• _Goal of the exercise_
Copy the lines of the listing below word for word, beginning at the line that contains "You are a GUI" and stopping after the line that contains "click(x=189, y=317)". Leave the pictures out of your copy.

Records from a data collection
>> begin

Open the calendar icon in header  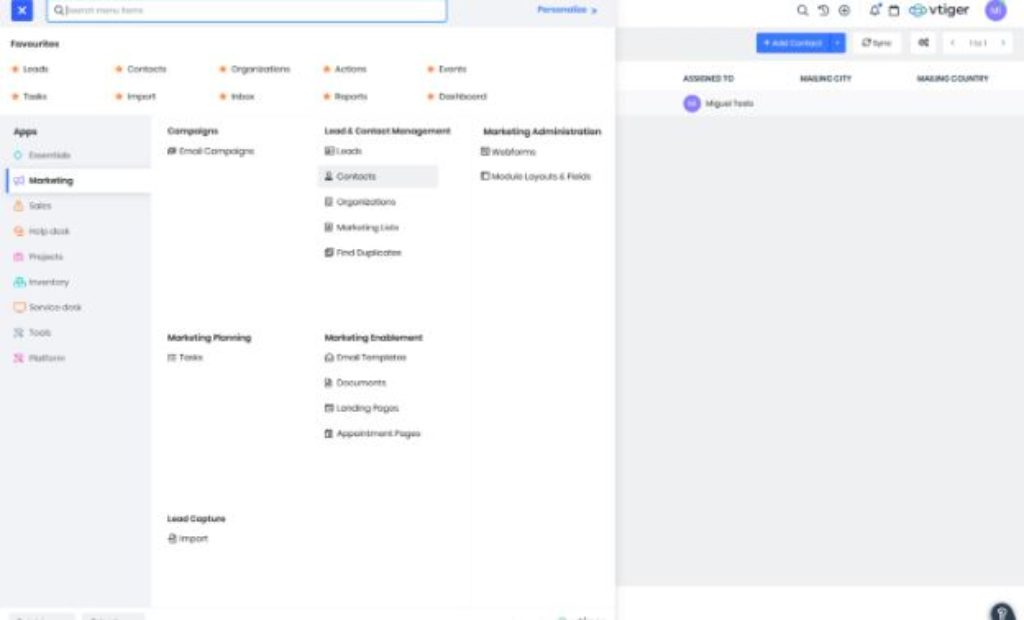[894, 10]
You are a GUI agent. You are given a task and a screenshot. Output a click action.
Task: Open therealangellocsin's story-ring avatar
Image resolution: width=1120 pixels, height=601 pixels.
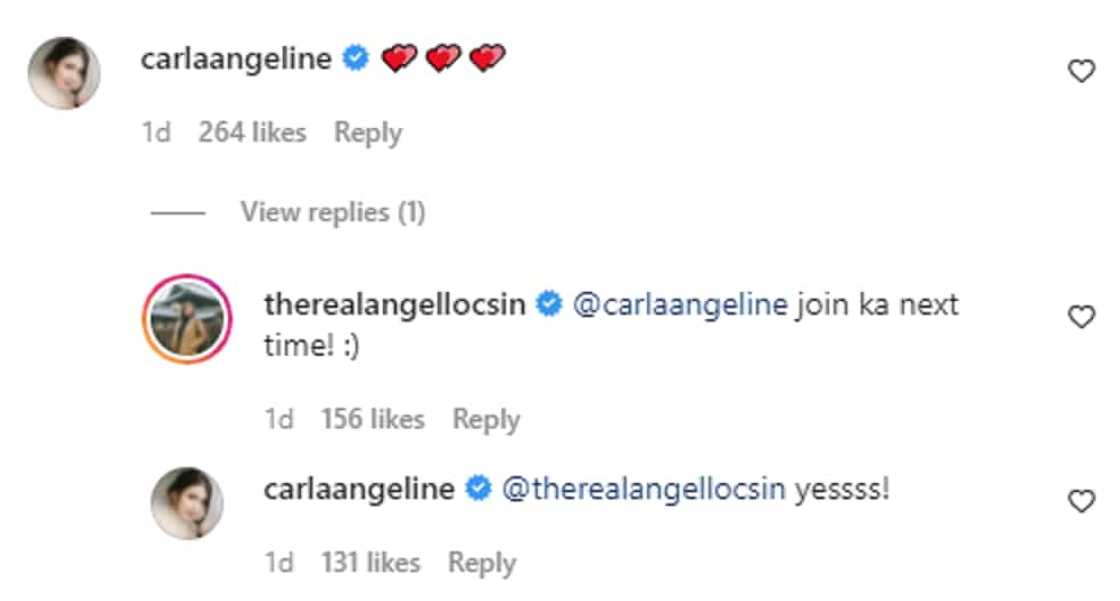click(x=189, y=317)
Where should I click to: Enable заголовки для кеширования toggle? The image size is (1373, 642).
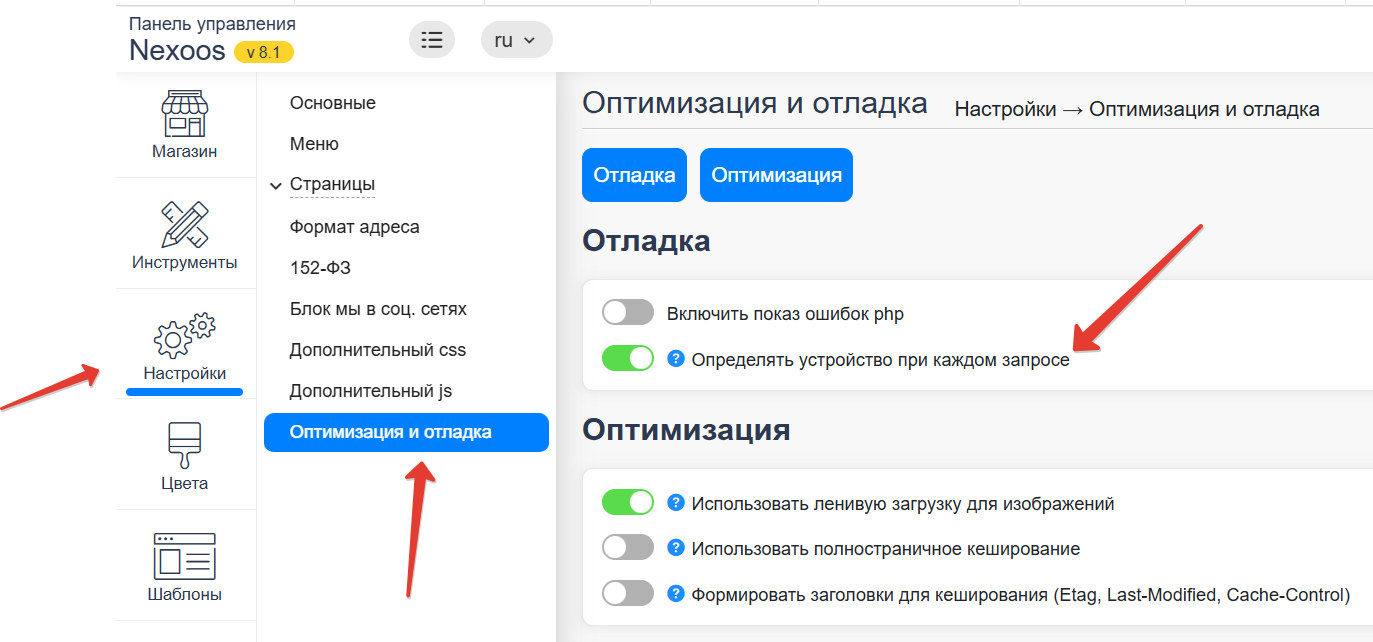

>> end

• _Response_
You are a GUI agent. You are given a task and a screenshot. Output a click action.
Task: Open therealangellocsin's story-ring avatar
Image resolution: width=1120 pixels, height=601 pixels.
click(x=189, y=317)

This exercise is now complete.